4. It is therefore clear that if the assignee decree-holder had put in the present petition subsequent to the abolition of the Negapatam Sub-Court there would have been no question as to the jurisdiction of the Tiruvarur Sub-Court to entertain it, and as the order was passed after the amended decree it is the amended decree which the decree-holder must execute and limitation to apply for execution would begin from the date of the amendment, 18th August, 1932. There remains therefore only the question whether, assuming that the Court was totally without jurisdiction or could only exercise its jurisdiction irregularly at the time when the present execution petition was filed, if it afterwards obtained jurisdiction before passing the order, it is bound to dismiss the petition merely on the ground that the Court had not jurisdiction at the time when the petition was filed. It has been argued that, because in the converse case, a party who has instituted a suit before a Court has lost jurisdiction is still entitled to have the suit determined by that Court, the same principle must be applied to the case when the Court is vested with jurisdiction subsequent to the filing of the application, and the Court is bound to dismiss the petition in spite of having jurisdiction to decide it. In our opinion the two cases are quite distinct. In the former case the party is not owing to subsequent changes to be deprived of the rights which he had when he began proceedings. But we have been shown no case which holds that the Court is obliged to dismiss a petition which it has jurisdiction to decide at the time when the matter came up for decision merely because it had no jurisdiction at the time the petition was wrongly entertained. This would not of course mean that limitation could be extended so as to start from the day on which the Court obtained the jurisdiction, but, apart from the question of limitation, we do not see why a Court which has jurisdiction to pass orders on a petition is bound to dismiss it on the ground that at the time of the presentation it had not jurisdiction.
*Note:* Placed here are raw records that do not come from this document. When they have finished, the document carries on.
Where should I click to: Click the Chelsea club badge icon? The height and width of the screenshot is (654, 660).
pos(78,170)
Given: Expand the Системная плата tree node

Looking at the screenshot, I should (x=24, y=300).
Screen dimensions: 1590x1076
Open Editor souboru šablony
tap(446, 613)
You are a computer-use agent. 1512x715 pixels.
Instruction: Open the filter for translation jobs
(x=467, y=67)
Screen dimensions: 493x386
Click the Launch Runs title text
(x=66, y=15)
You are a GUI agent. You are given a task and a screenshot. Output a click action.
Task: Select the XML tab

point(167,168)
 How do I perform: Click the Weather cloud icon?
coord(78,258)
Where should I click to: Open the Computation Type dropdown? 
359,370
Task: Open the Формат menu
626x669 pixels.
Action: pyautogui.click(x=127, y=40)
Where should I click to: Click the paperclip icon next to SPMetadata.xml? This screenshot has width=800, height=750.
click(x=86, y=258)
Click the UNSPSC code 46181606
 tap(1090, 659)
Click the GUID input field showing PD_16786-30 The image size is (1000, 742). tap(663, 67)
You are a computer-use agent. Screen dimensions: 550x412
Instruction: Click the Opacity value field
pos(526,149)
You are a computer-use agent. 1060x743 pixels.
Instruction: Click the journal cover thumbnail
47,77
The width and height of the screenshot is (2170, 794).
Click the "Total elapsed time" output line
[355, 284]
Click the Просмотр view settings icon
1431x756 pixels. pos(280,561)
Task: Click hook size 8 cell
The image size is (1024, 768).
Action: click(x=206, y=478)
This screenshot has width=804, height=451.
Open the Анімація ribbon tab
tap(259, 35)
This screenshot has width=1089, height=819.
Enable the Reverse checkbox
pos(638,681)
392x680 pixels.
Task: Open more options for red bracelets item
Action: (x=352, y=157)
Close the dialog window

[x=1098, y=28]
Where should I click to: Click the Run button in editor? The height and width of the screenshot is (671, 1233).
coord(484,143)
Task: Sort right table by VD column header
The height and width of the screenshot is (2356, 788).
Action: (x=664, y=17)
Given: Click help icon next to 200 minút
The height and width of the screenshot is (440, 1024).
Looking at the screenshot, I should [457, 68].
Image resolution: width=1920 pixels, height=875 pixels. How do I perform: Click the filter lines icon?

As regards limitation we have said above that limitation against the amended decree, which is the only decree which can be executed, begins to run from the date of the amendment so that from that point of view execution is well within time.
5. The Lower Court has recognised the transfer on the merits even apart from its finding that the former order rendered it res judicata.
6. The order of the Lower Court is therefore confirmed and the appeal is dismissed with costs.